During the recent decades several studies have suggested that novel drug delivery systems based on lipid nanoparticles that have the potential of increasing cutaneous drug delivery of both hydrophilic and lipophilic drugs compared to the above mentioned conventional formulations^1,2.

These lipid-based systems, well known as solid lipid nanoparticles (SLN) and nanostructured lipid carriers (NLC)², are composed of a solid matrix of physiological nature which might thereby fulfills the many promising aspects of the topical route and should in addition provide a controlled and prolonged release of drugs. Their lipid based composition and small particle size contribute to the enhancement of penetration of compounds incorporated into these particles. With aging the stratum corneum barrier becomes fragile and the recovery is delayed³, hence lipids play a crucial role for the water impermeability barrier function of the skin. In order to maintain locally a certain drug level and enable lower dosing frequency and lower amount of administered drug, Nystatin-loaded SLN and NLC formulations have been proposed in the present work as newly controlled and prolonged delivery systems. These properties bring many other advantages such as occlusion and skin hydration, absorption-increasing effects, active penetration enhancement, and controlled-release properties^{4, 5}.SLN and NLC systems differ because SLNs were developed by exchanging the liquid lipid (oil) of oil-in-water (o/w) emulsions by a solid lipid⁶, which can bring many advantages in comparison to a liquid core⁶. SLN is a less ordered lipid matrix with many imperfections, which can accommodate a higher amount of drug^{11, 13}. The mixture obtained with solid and liquid lipids needs to be solid at least at 40⁰C to make sure that it does not melt at room and body temperature if used for drug delivery. Advantages of using lipids as carrier systems for skin administration are related to their physiological and well-tolerated nature, which reduces the risk of toxicological problems and local irritancy^6,
7. A range of very different lipids with generally recognized as safe status has been used to produce SLNs and NLCs, ranging from highly purified lipids, for example, tristearin in SLNs, to mixtures of mono-, di-, and triacylglycerols, including monoacid and polyacid acylglycerols.

OBJECTIVES:

So the aim is,

1) To prepare solid lipid nanoparticles of Nystatin.

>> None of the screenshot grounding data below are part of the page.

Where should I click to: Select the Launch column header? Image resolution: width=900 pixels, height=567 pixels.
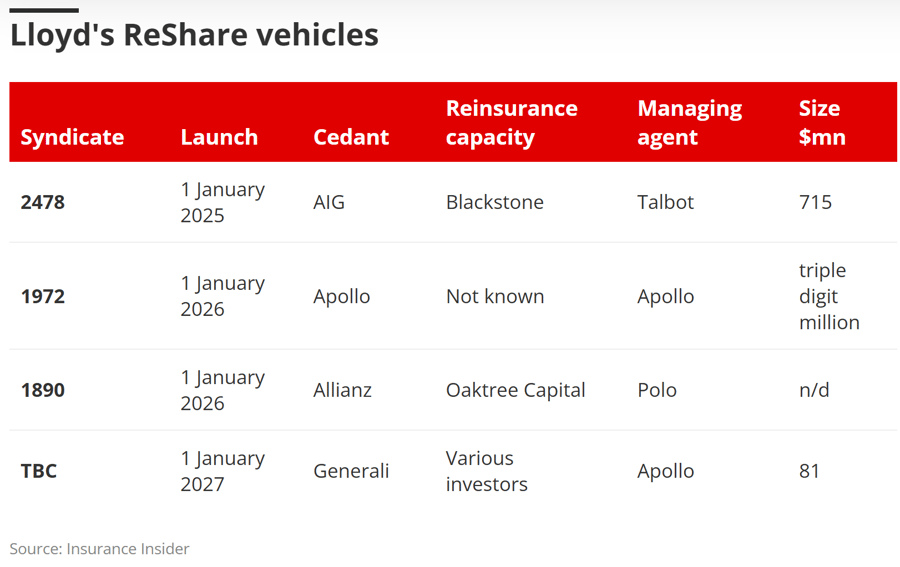(219, 137)
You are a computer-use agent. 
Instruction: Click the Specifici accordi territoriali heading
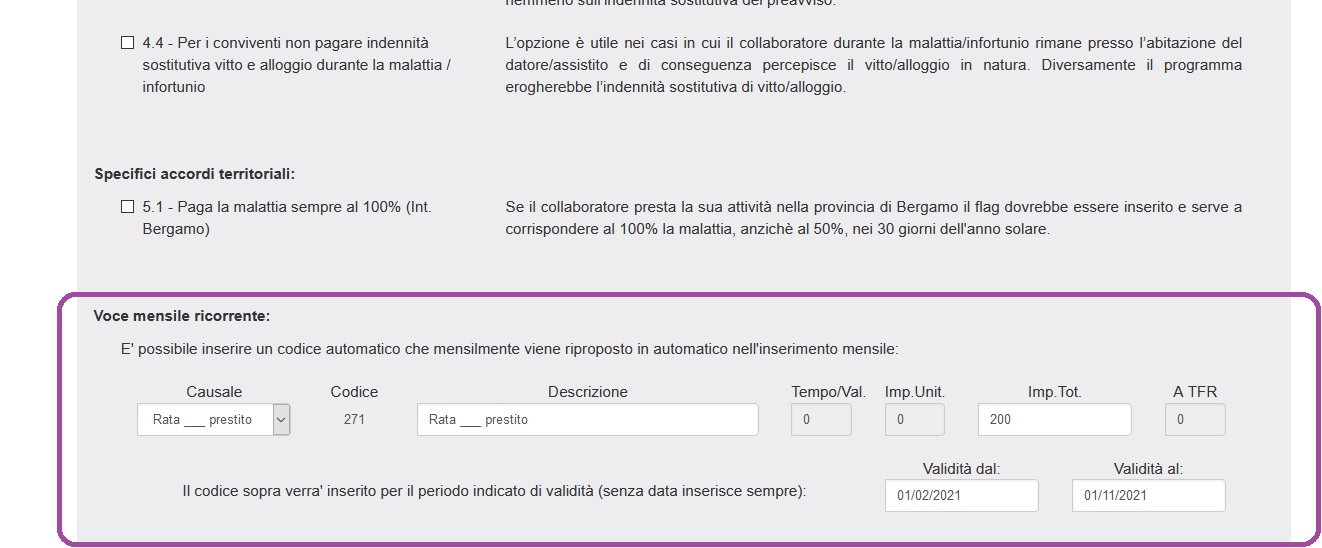[194, 174]
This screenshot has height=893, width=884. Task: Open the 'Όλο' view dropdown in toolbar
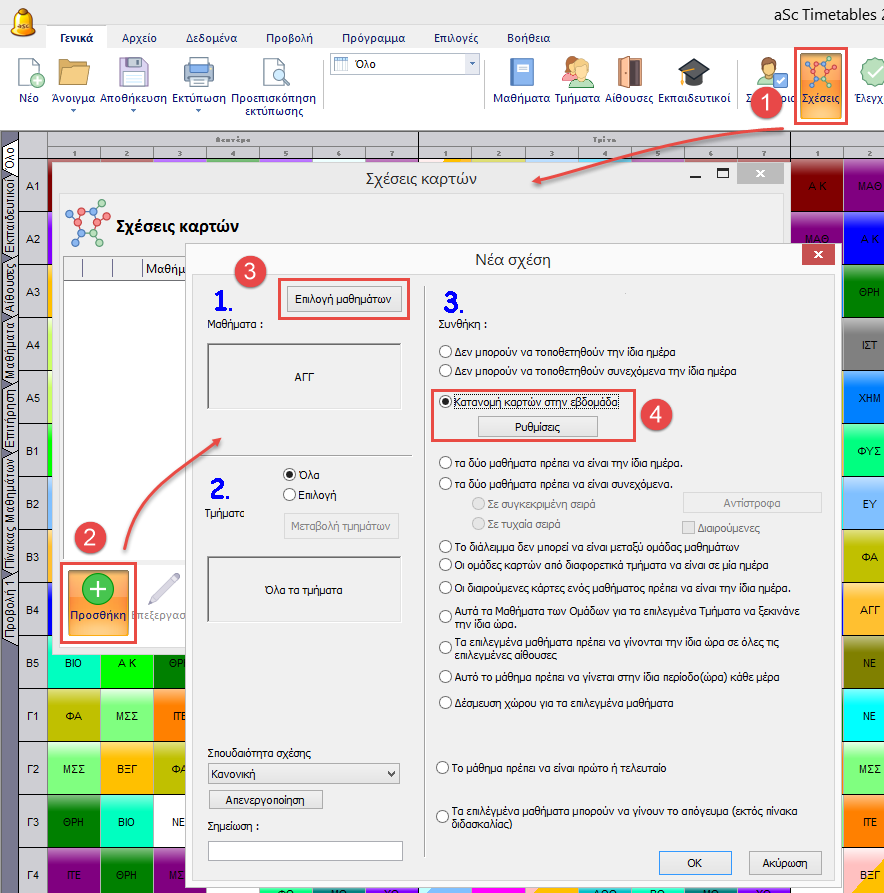click(472, 64)
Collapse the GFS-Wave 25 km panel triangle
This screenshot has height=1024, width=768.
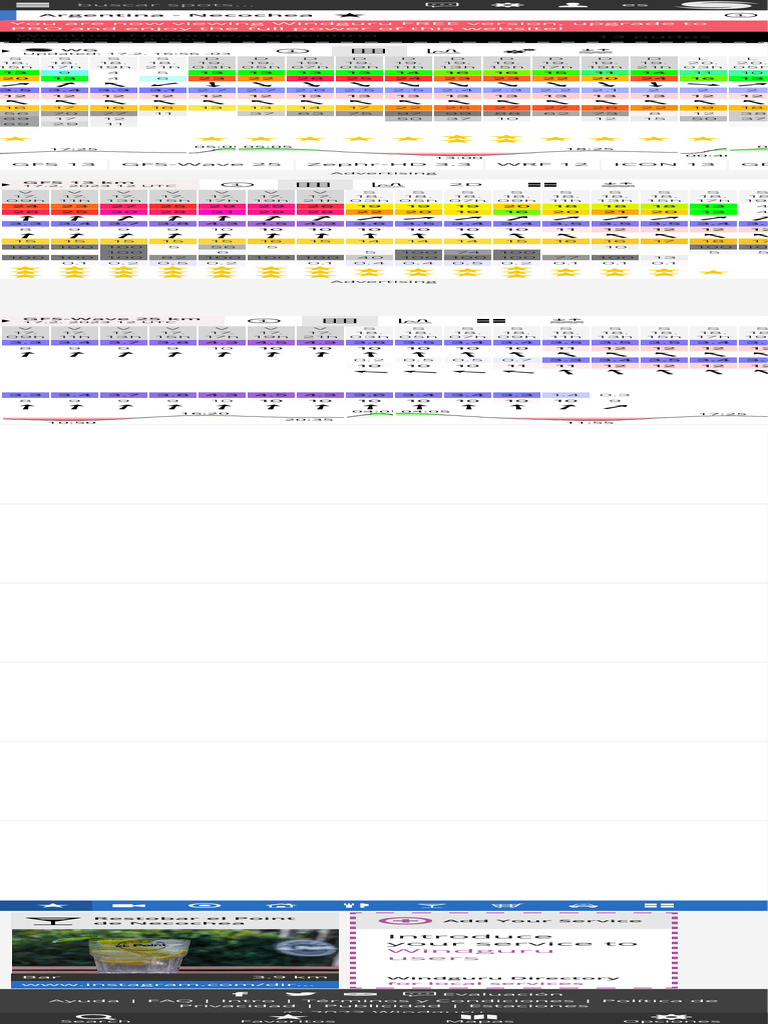click(x=8, y=321)
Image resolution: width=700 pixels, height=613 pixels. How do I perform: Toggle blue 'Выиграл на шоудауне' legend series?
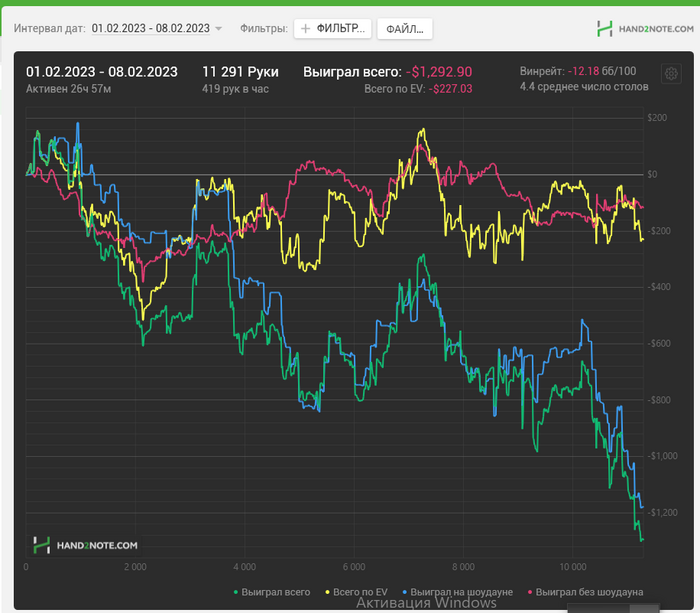(x=458, y=592)
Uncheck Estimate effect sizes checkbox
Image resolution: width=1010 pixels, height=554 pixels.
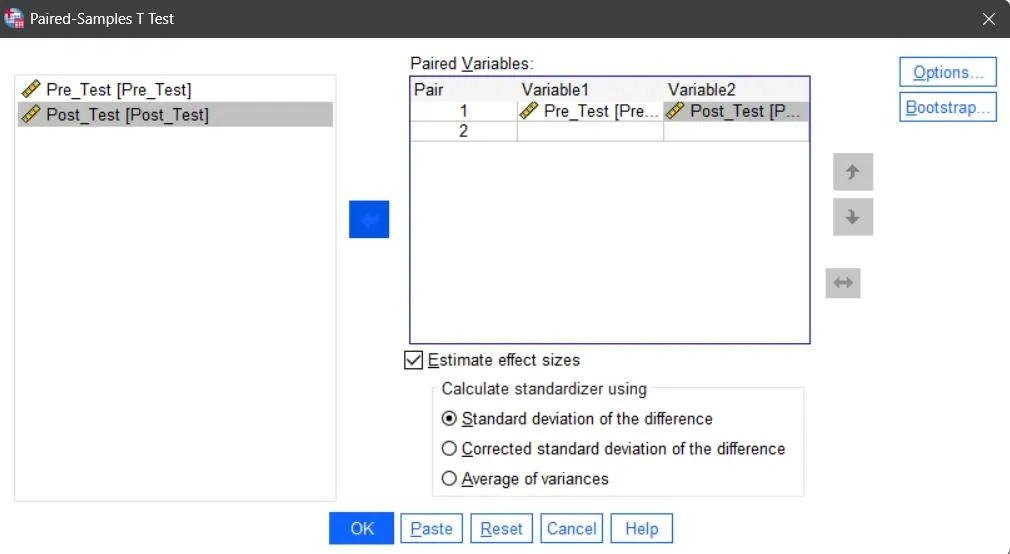(414, 360)
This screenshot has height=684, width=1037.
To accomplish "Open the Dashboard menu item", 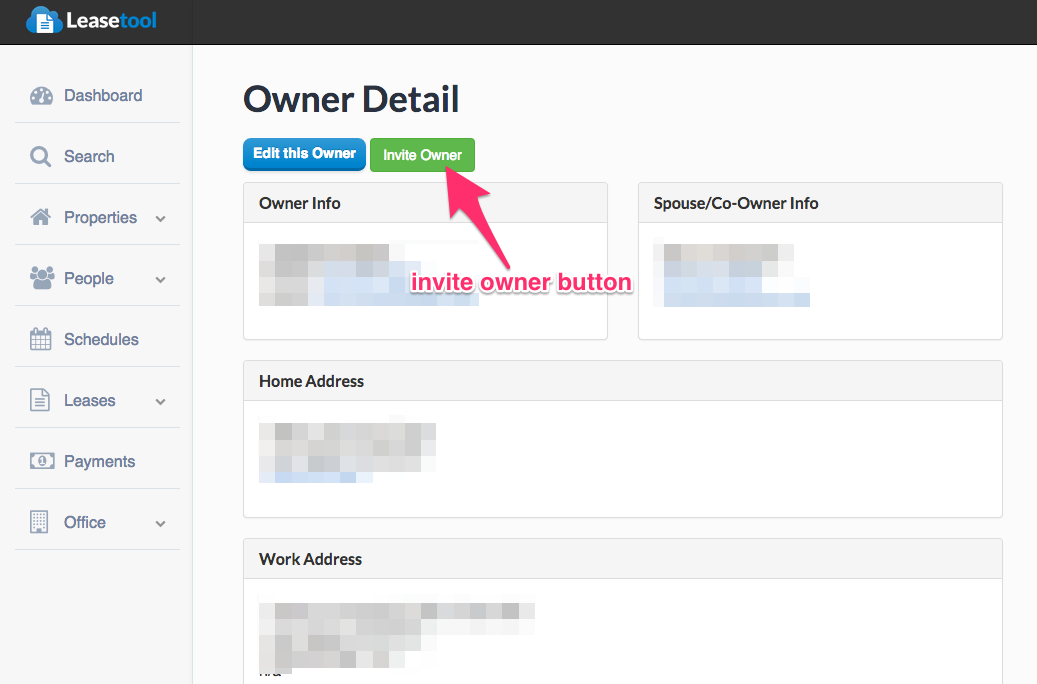I will pyautogui.click(x=103, y=96).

2) To reach at optimum formulation using Box Behnken Design.

3) To characterize the prepared optimum formulation.

4) To prepare and characterize gel containing solid lipid nanoparticles.

5) Ex-vivo study of plain and nanoparticulate gels to investigate localization of Nystatin in skin.

6) Primary Skin Irritation test on rabbits.

MATERIALS AND METHODS:

List of materials and equipment:

Sr. No.	Materials
1	Nystatin
2	Propylene Glycol
3	Polyethylene Glycol 400
4	Glyceryl Monostearate
5	Emulcire 61
6	Compritol 888 ATO
7	Precirol ATO 5
8	Gelucire
9	Stearic acid
10	Span 60
11	Tween 80
12	Soy lecithin
13	Poloxamer188
14	Carbopol 940

Sr. No.	Equipment
1	Electronic Balance
2	Mechanical stirrer
3	Heating Mantle
4	Probe sonicastor
5	Brookfield Viscometer
6	Ultra-Centrifugation
7	Bath sonicator
8	Particle size analyzer (Laser diffraction)
9	UV-Visible Spectrophotometer
10	Differential Scanning Calorimetry
11	Fourier Transform Infra-red Spectroscopy
12	Transmission Electron Microscopy
13	X-Ray Diffraction
14	Stability chamber
15	Design Expert

Selection of lipid:

Selection of lipid was done on the basis of maximum solubility of Nystatin in different lipids and also on melting point of lipid as the type of drug-lipid matrix and drug release pattern will depends on it. Various co solvents were also used to aid the solubility of Nystatin in lipid. Out of different lipids used, Nystatin showed maximum solubility in mixture of glyceryl monostearate (GMS) and propylene glycol (PG)¹⁰.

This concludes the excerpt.